Natural language processing (NLP) and computer vision methods have the potential to transform the extraction of scoliosis data elements from text and imaging electronic health records (EHRs), a new cross-sectional study has shown.
The research, which was undertaken by A. Noelle Larson (Mayo Clinic, Rochester, USA) et al, won the John H. Moe Best Basic Research Poster award at the Scoliosis Research Society’s (SRS) 57th annual meeting (14–17 September 2022; Stockholm, Sweden) recently.
Speaking to Spinal News International, Larson said: “This line of research can leverage AI algorithms to create scalable real-time registries to inform clinical practice.”
Larson et al hypothesised that, firstly, surgery classification by a scoliosis-specific NLP-enabled algorithm would be highly correlated with manual chart review and, secondly, that a previously published model for Cobb angle prediction might not work well on their external dataset due to the limitations of training data.
According to the researchers, “there is significant interest in understanding the effectiveness of different implant technologies in scoliosis. However, it is not possible to distinguish surgical details using procedure codes alone or structured EHR data. Cobb angle guides treatment planning but manual measurement is time consuming and prone to observer variation.

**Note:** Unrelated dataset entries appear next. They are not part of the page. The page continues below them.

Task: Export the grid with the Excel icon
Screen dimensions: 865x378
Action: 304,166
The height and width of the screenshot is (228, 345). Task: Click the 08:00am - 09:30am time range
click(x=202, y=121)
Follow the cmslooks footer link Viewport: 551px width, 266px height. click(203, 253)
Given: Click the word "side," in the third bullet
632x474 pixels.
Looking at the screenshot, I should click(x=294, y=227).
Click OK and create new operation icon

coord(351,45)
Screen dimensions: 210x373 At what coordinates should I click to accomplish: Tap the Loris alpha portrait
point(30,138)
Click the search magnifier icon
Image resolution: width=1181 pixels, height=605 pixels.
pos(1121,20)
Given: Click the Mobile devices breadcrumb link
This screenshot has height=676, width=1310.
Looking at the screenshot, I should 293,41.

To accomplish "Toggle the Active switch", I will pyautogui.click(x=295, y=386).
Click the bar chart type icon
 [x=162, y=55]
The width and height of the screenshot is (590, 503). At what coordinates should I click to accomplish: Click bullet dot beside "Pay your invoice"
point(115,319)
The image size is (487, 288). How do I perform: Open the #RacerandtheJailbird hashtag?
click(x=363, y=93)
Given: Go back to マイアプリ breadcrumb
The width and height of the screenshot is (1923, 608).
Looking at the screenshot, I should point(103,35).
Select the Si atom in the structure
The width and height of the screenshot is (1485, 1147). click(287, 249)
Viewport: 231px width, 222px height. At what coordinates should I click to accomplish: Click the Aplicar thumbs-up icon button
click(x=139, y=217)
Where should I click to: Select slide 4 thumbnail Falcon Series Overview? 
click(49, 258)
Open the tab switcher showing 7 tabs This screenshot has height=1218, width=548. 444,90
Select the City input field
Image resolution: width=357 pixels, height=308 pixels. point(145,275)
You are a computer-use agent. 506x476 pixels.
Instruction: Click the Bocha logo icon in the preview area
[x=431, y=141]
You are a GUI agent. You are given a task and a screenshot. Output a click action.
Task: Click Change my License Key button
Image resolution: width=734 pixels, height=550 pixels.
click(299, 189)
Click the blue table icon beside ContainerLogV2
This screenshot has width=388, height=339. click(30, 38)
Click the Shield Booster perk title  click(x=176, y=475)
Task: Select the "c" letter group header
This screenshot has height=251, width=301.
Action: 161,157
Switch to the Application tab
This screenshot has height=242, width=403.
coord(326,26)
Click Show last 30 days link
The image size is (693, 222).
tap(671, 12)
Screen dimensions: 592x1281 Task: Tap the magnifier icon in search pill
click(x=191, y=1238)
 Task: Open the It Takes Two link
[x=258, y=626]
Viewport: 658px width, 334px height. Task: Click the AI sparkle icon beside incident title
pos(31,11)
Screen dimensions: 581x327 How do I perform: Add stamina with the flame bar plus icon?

“Registries rely on labour-intensive manual chart review and radiographic measurements by trained individuals. Secondary use of EHRs and application of state-of-the-art technologies has potential to establish sustainable registries that can provide real-time information on surgical outcomes,” they add.
For the NLP algorithm, surgery-related keywords were compiled from a domain expert and refined further in the training phase. The procedure section of 831 operative notes along with exclusion criteria were used to improve accuracy. The performance on the test set (n=327) was compared with manual chart review.
For Cobb angle prediction, the researchers used YOLOv5 for extracting the Region of Interest (RoI) from 2,278 anteroposterior X-rays. They researchers predicted the landmarks using a previous published method. The model was trained on the 2019 MICCAI challenge dataset and tested on the researchers’ scoliosis dataset.
The NLP algorithm achieved an F1 accuracy score of greater than 0.91, and micro and macro average F1 scores of 0.98 and 0.94 respectively. The YOLOv5 model performed well on RoI extraction, but the performance of the previously published model was shown to be poor on X-rays with severe scoliosis. The model also typically missed T1 and vertebrae at the thoracolumbar junction.